Money came from a various of new sources during the 2012 election cycle, and according to the Center for Responsive Politics, $6.3 billion was spent in total—$3.7 billion in congressional races and $2.6 billion on the presidential election. The advent of "dark money," the sources of which are not revealed, makes the effects of these expensive campaigns harder to trace.
For voters, the most obvious evidence of more money in campaigns is more negative advertising, but for scholars, the more worrying issue is the long-term effect on government and public policy. Evidence of a causal link between contributions and policymakers' behavior hasn't been as easy to pin down, but a recent study at the University of California shows that money talks.
In the study, members of the group CREDO Action tried to schedule meetings between its members and high-level officials in 191 congressional districts. Sometimes the CREDO members revealed that they were donors when trying to schedule a meeting, and sometimes they didn't.
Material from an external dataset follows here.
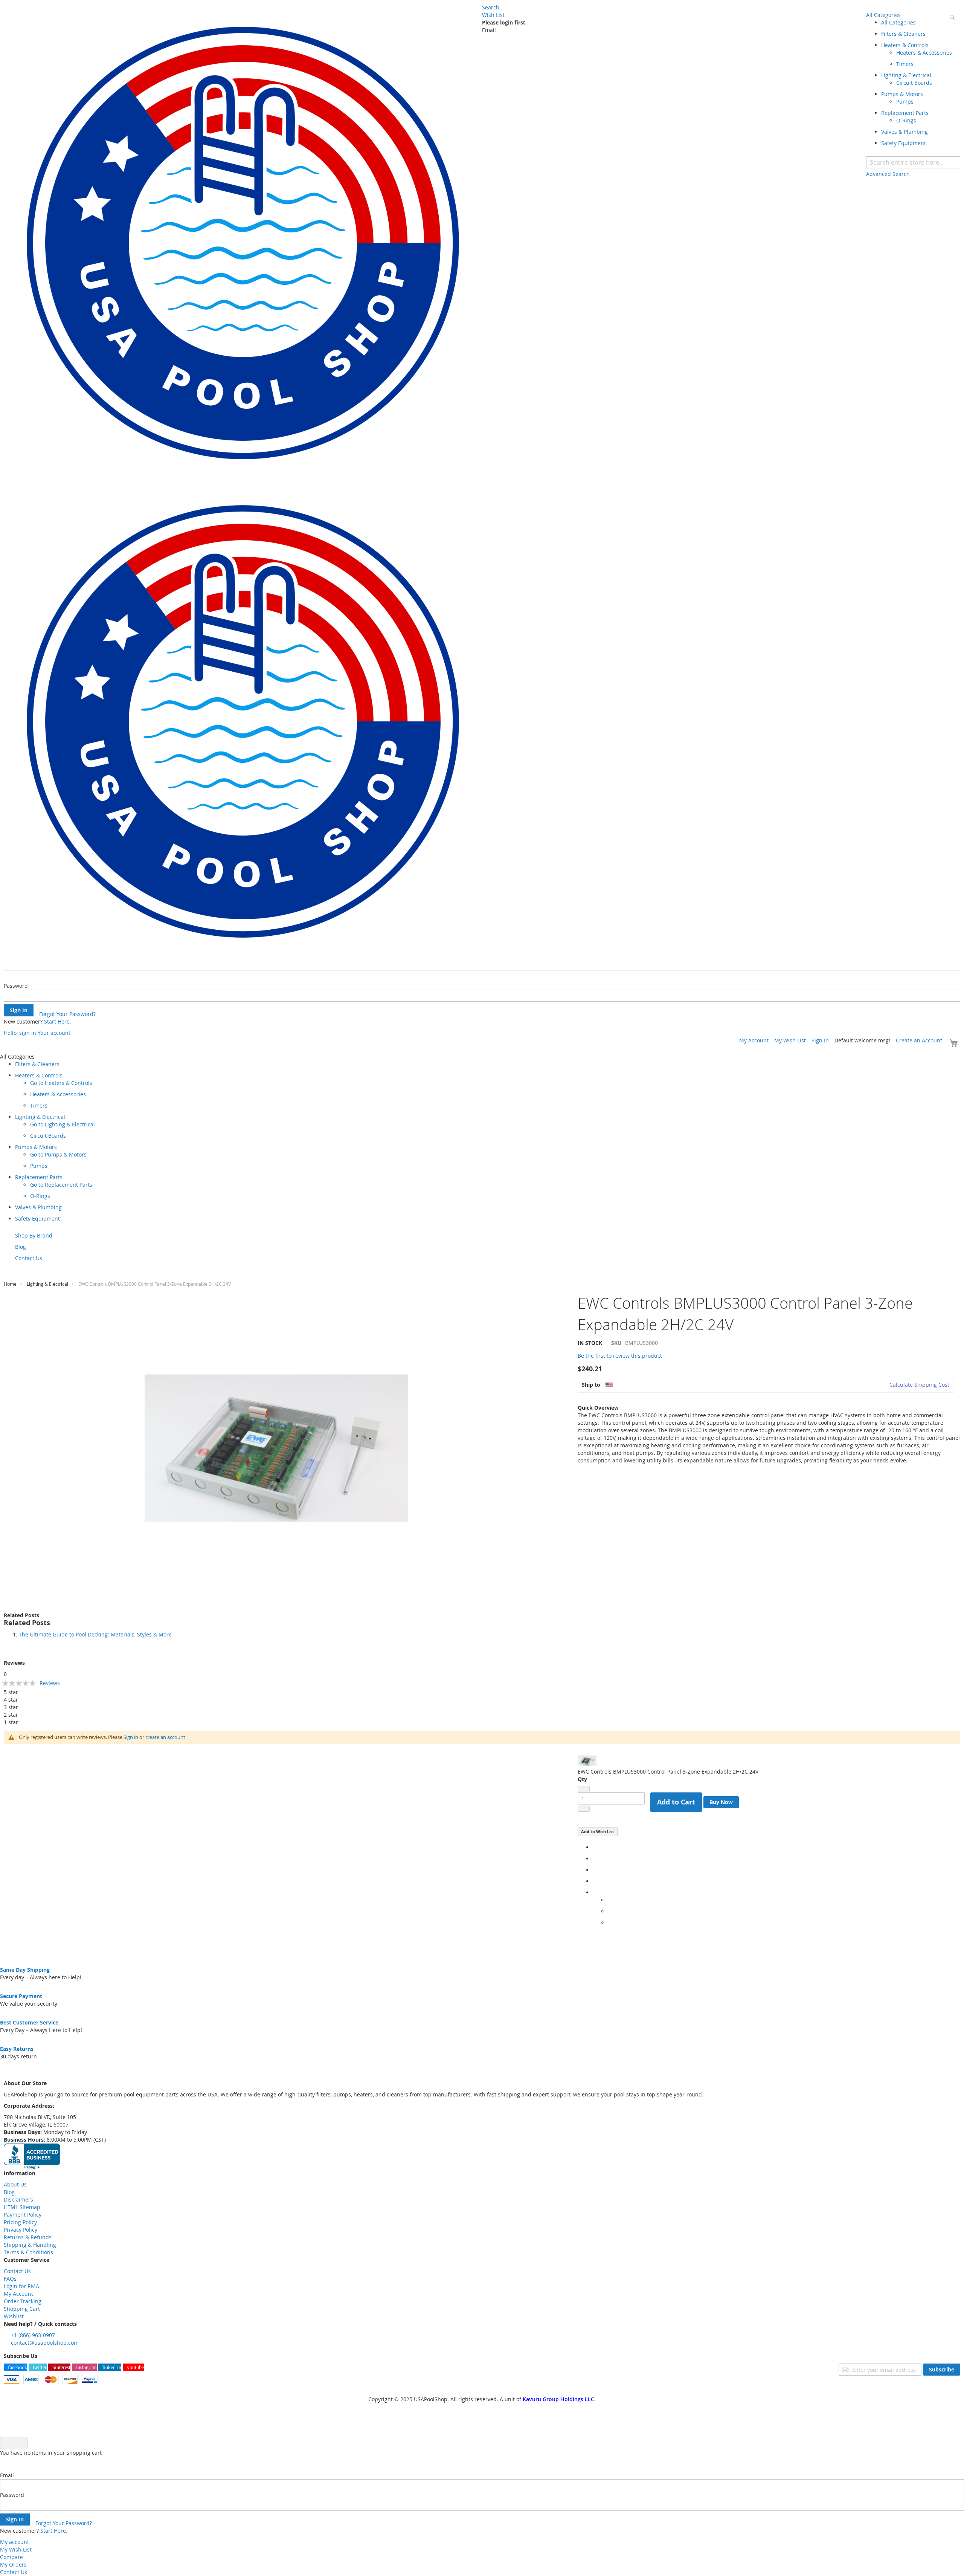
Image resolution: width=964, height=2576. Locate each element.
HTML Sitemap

The researchers wrote: "Only 2.4 percent of offices arranged meetings with a member of Congress or chief of staff when they were told the attendees were merely constituents, but 12.5 percent did so when the attendees were revealed to be donors. In addition, 18.8 percent of the groups revealed to be donors met with any senior staffer, whereas only 5.5 percent of the groups described as constituents gained access to a senior staffer." (Read more)
The Washington Post's Bob Woodward observed that the news media should take a greater interest in money in politics. "It is important that the next president be able, unfettered and unbought, to find and move the country to the next stage of good," he writes.